TASK: Beginning at the line that holds "Where should I click to: View", repeat every line through the last line of the material, exactly, and drop any pictures.

LISTED RECORDS:
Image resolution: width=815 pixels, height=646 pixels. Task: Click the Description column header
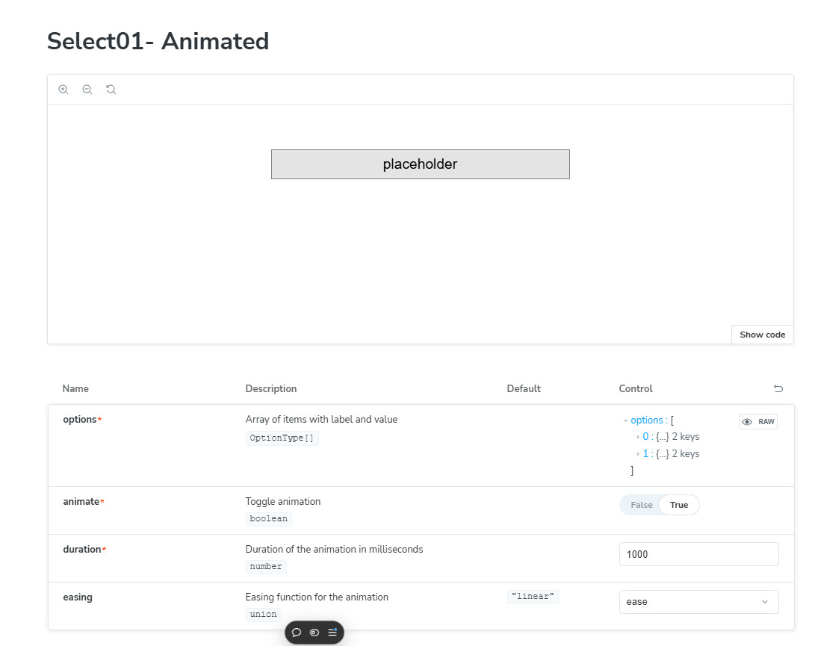click(x=271, y=388)
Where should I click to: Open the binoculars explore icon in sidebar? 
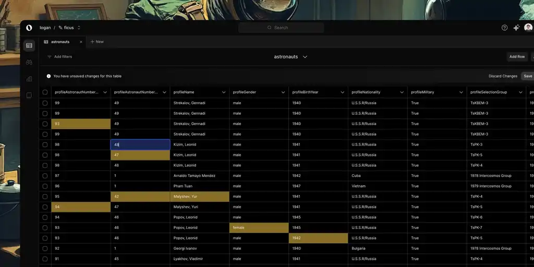click(x=29, y=62)
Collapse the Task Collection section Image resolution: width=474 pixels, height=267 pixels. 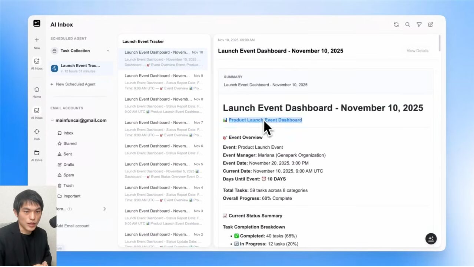click(108, 51)
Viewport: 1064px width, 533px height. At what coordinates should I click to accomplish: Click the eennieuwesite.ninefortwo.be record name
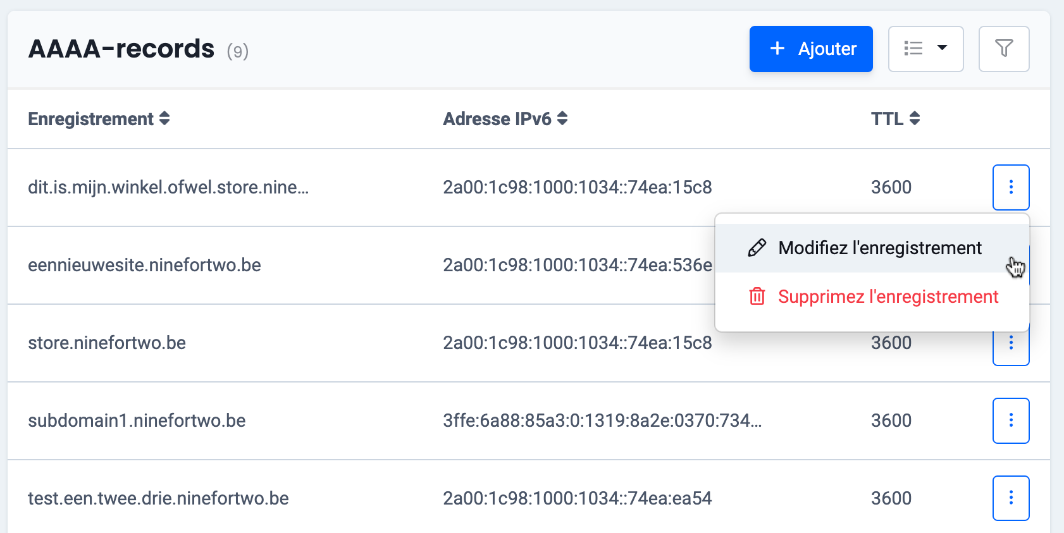[144, 265]
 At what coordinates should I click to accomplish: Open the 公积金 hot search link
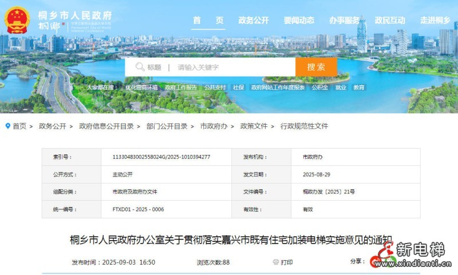click(319, 87)
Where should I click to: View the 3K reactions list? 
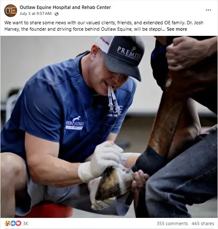point(26,223)
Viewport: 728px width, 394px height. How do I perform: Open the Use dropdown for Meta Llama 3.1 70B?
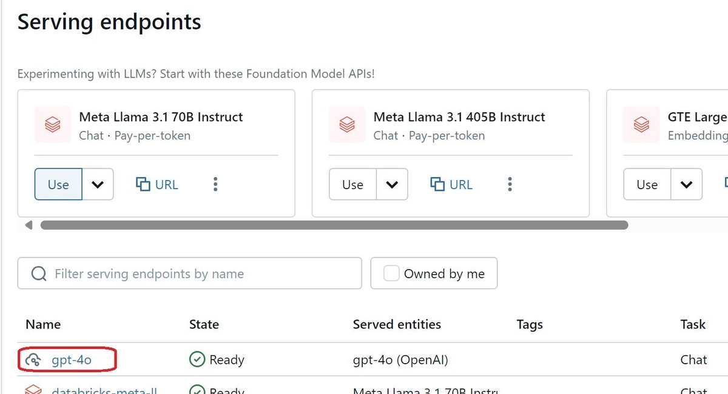98,184
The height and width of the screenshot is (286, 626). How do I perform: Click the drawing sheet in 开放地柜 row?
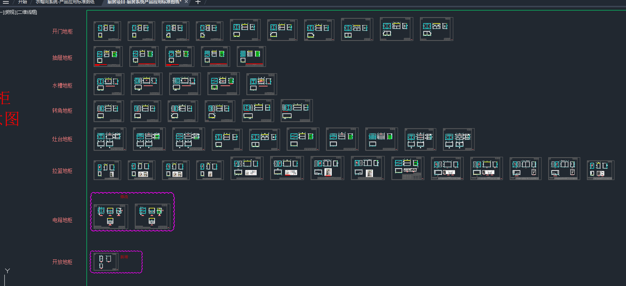[106, 262]
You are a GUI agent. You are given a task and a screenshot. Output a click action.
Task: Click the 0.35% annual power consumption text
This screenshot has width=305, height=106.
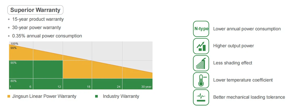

ANSWER TO THE EXERCISE:
Where should I click to: View the 3K reactions list? 
point(26,223)
Viewport: 728px width, 394px height. How do I perform: Open the Use dropdown for Meta Llama 3.1 70B?
98,184
The height and width of the screenshot is (286, 626). How do I perform: Click the drawing sheet in 开放地柜 row?
[106, 262]
You are a GUI agent. You are given a task and a screenshot. Output a click action.
Task: Click the 0.35% annual power consumption text
This screenshot has width=305, height=106.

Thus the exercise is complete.